A. Known modular correlation matrix with 50 traits grouped into 5 assortative modules, further organized into 2 higher-level groupings and a fifth module equally correlated with the others. B. FDR-trimmed weighted network generated from observations sampled from the correlation matrix in (A). C. SBM fit on the network in (B), correctly identifying the five modules and their higher-level organization. Edges are colored according to the block assignment of the vertices. D. WGCNA fit on the network in (B), detecting the only 4 assortative modules but not the higher-level groupings. E. Modified correlation matrix with a non-assortative module (first 5 traits, highlighted in red) introduced. F. FDR-trimmed weighted network generated from observations sampled from the correlation matrix in (E). G. SBM fit on the network in (F), correctly identifying the non-assortative module (in blue with red arc) and the assortative modules. H. WGCNA fit on the network in (F), failing to recognize the non-assortative module and grouping its traits (circled in red) with an assortative module (teal module). These simulations show the ability of SBM to capture both assortative and non-assortative network structures, as well as hierarchical organization, compared to WGCNA, which is primarily designed for detecting assortative communities.

https://doi.org/10.1371/journal.pcbi.1012300.g003

Gene Ontology enrichment

We assess the biological relevance of the clustering obtained by each method by comparing their gene ontology (GO) enrichment. We filter GO enrichment p-values using a BH FDR rate of 5%, with a minimum of 4 genes in each enriched set. All gene ontology analyses were done using the clusterProfiler R package v4.2.2 [30] and the Org.Dm.eg.db database package v3.15 [31].

Simulations

Our simulations illustrate the differences between the SBM and WGCNA in capturing various aspects of network architecture. When applied to the simulated data with assortative modular structure (Fig 3A), both methods were able to recover the underlying community structure to a certain extent. The SBM (Fig 3C) correctly identified the five modules and further grouped them into two higher-level clusters. WGCNA (Fig 3D) detected 4 modules, failing to separate the first two modules. Furthermore, when a non-assortative group was introduced into the correlation matrix (Fig 3E), the two methods exhibited markedly different behaviors with respect to this non-assortative group. The SBM (Fig 3G) was able to identify the non-assortative cluster (highlighted in red) and correctly assigned its traits to a separate block, showing its ability to detect various types of network structures beyond assortative communities. In contrast, WGCNA (Fig 3H) failed to recognize the non-assortative module and instead grouped its traits with one of the assortative modules (colored in teal), highlighting its limitation in handling non-assortative network architectures. Indeed, there is no way for the hierarchical tree to identify this group as a separate cluster. These results underscore the versatility of the SBM in capturing diverse network architectures, including both assortative and non-assortative modules, as well as hierarchical organization.
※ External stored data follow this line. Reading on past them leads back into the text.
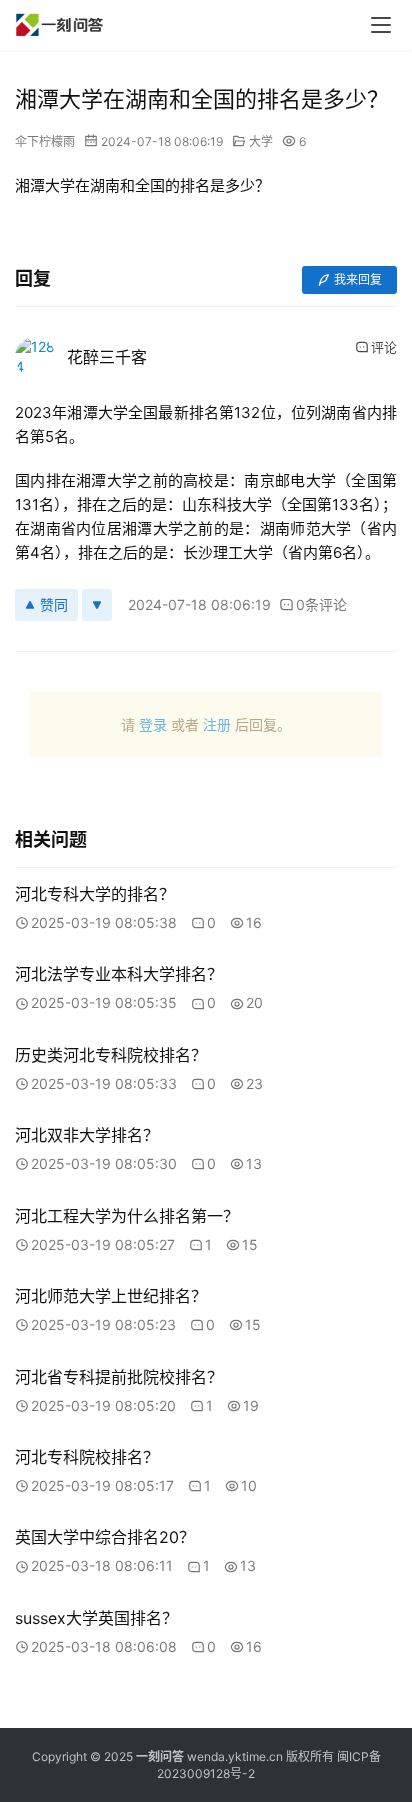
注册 (217, 724)
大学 (261, 141)
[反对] (97, 605)
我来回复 (358, 279)
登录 (153, 724)
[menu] (381, 25)
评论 (384, 347)
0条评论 (321, 604)
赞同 (54, 604)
The simulations also illustrate the effectiveness of the FDR-based network trimming approach in reducing network density while preserving biologically relevant connections. The trimmed networks (Fig 3 panels B and F) maintained the essential structure of the original correlation matrices while removing potentially spurious edges that we lack the statistical power to identify.

Gene clustering

To assess the consequences of assuming that communities in transcriptional networks are assortative, we compared the performance of a clustering algorithm that relies on assortativity (WGCNA) to the performance of the SBM. For this, we run both clustering algorithms on the same gene co-expression matrices. To distinguish between gene clusters derived from the SBM and WGCNA, we refer to the former as ‘blocks’, and to the latter as ‘modules’. Gene clustering for all methods is presented in S1 Table.

Using the SBM, in both Drosophila head and body RNAseq datasets, we were able to cluster all genes, identifying a nested partition with 5 levels (Fig 4). We obtain 2 blocks for both tissues at level 5 (the coarsest); 3 blocks for both tissues at level 4; 6 block for the head and 9 blocks for the body in level 3; 21 blocks for both tissues at level 2; and, finally, 82 blocks for the head and 78 blocks for the body at level 1. In what follows, when discussing specific SBM blocks, we either explicitly define which level of the nested hierarchy we are referring to or give the full path to a given block. For example, level-1 block 12 can also be referred to as 12-7-2-2-1 (see Fig 2 for an illustration on how to interpret these labels).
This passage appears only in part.